Most of the pages are static erb templates, while our blog and answers are stored in MongoDB. If you're not familiar with mongo, I highly recommend you look into it; it's a very fast and scalable document-based database.
Composing our blog posts and answers is done using markdown with the redcarpet ruby gem.
Searching on both the blog and answers section is handled by taking all of words in the body & title of the post and create an array of keywords.
Example:
title = title.gsub(/<\/?[^>]*>/, "").gsub(/\W+/, ' ').downcase
content = content.gsub(/<\/?[^>]*>/, "").gsub(/W+/, ' ').downcase
keywords = (title + ' ' + content).split.uniq
This may seem a little 'messy', but it actually works quite nicely. I do some other logic behind the scenes to take out words like 'the' and 'a' to cut out some fat.
Dashboard
Our dashboard is made up of a collection of technologies and languages. The main application is a Rails 3 app running on nginx and Passenger.

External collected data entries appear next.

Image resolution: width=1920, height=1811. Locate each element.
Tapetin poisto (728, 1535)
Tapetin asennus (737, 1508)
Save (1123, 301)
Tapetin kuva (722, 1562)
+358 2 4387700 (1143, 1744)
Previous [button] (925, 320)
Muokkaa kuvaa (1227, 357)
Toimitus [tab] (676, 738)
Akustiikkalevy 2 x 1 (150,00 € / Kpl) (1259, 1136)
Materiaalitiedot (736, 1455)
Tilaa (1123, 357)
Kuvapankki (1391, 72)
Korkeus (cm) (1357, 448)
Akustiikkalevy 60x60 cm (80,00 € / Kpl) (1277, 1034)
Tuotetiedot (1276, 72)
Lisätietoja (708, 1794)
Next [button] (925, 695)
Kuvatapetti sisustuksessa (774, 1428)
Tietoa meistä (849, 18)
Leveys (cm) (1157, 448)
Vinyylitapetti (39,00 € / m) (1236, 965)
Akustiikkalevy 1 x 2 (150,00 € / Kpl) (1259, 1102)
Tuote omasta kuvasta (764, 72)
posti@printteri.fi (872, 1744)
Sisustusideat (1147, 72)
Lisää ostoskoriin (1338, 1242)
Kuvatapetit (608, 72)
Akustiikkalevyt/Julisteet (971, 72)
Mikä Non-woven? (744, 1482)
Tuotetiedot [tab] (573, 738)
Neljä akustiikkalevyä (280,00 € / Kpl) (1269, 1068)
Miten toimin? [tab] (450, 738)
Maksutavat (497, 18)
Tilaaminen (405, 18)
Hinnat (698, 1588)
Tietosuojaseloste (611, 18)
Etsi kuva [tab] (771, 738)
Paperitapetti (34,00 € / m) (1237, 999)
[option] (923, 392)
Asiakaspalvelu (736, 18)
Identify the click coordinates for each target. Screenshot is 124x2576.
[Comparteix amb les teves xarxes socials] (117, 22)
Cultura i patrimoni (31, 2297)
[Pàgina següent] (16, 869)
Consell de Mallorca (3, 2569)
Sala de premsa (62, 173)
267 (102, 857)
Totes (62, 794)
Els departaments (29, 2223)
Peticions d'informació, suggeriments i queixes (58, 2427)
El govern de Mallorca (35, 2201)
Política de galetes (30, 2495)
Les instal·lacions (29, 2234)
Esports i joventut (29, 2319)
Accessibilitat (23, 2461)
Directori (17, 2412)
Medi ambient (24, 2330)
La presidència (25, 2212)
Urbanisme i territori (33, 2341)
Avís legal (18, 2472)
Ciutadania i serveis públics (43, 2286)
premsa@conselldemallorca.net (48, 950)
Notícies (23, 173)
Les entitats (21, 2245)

When designing the main architecture, we chose to build the app to leverage queuing as much as possible so the user experience would always be fast.
Queue
For queuing, were using Resque which uses the Redis database, and this is monitored with god. To learn more about this, here is a great blog post that the Resque developers put out: https://github.com/blog/542-introducing-resque.
From within the application, all orders, device changes (resize, restart, shutdown, etc), reverse dns, and email are queued up. This is mainly why our dashboard is so quick. It also allows us to handle errors very gracefully, if a worker fails to complete it's job for whatever reason, we can deal with that transparently behind the scenes; the customer doesn't need to be involved in that process.
Provisioning
Provisioning of the VM is handled by a perl driver I wrote to speak with our virtualization platform. Even though I'm by no means a perl developer, I chose perl for it's speed and socket connections. The perl driver spits out the raw data for the ruby-based worker to process the response. In internal testing, we found that this method was substantially faster over letting ruby make the socket requests.
Device Metrics
All of our device metrics are done by a separate set of workers polling all of the devices every few minutes, and then storing that data into MongoDB.
Were using the Highcharts graphing engine to generate our graphs.